En una soleada tarde de mayo, la belleza y destreza del polo se hicieron presentes para el disfrute de cientos de asistentes a la gran final de la Copa de Polo San Carlos, en el Club de Polo Monterrey.
Un torneo emocionante
Fue un torneo sumamente reñido, en el que todos los partidos se definieron en los últimos chukkers
El nivel de juego fue excepcional gracias a una combinación perfecta entre la experiencia de jinetes consolidados y el empuje del talento joven, contando incluso con la participación de jugadores invitados del Estado de México.
Al término de una jornada intensa y llena de adrenalina, el equipo de San Carlos se alzó con la victoria, coronándose como el gran campeón de esta histórica primera edición.
Además de las emociones en la cancha, los asistentes pudieron vivir las tradiciones más arraigadas de este deporte. Durante el medio tiempo, el público bajó al campo para tapar los divots (los trozos de pasto levantados por los cascos de los caballos), una costumbre de toda la vida en el polo que ayuda a que la pelota corra de forma más pareja para la segunda mitad del encuentro.































Suma de voluntades por el don de la vista
Más allá del trofeo, el verdadero triunfo de la jornada fue el impacto social. Rogelio Sada, del Club de Polo Monterrey, destacó la importancia de la alianza lograda para este evento:
“Estamos como club ecuestre y de polo haciendo una alianza con Destellos de Luz y Grupo San Carlos.
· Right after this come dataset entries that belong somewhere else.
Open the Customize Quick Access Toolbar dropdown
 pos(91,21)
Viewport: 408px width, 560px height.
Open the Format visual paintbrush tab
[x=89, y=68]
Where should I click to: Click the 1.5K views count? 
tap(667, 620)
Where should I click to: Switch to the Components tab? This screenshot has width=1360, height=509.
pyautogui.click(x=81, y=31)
Es una asociación civil muy respetada y hemos tenido una respuesta muy buena de este primer evento”.
Por su parte, Karla Assad, en representación de Destellos de Luz, se mostró conmovida y profundamente agradecida con el comité organizador, los asistentes y los patrocinadores que hicieron posible el torneo. Recordó que la asociación está próxima a cumplir 30 años de una labor incansable en la región.
“Nos dedicamos a apoyar a personas con problemática visual para que recuperen la vista, y también a personas ciegas para que tengan todos los apoyos como programas y herramientas para su desarrollo y superación. Este evento es para que muchas personas puedan recuperar la vista y todos los que están aquí se han sumado para hacerlo posible”, explicó Assad.
A lo largo de su historia, Destellos de Luz ha logrado cambiar la vida de miles de familias, sumando más de 30 mil operaciones quirúrgicas dirigidas a personas de escasos recursos.
Gracias a la recaudación de esta primera Copa San Carlos, la institución podrá seguir devolviendo el valioso don de la vista a quienes más lo necesitan, demostrando que el empresariado y la comunidad regiomontana siempre están listos para apoyar las causas que transforman vidas.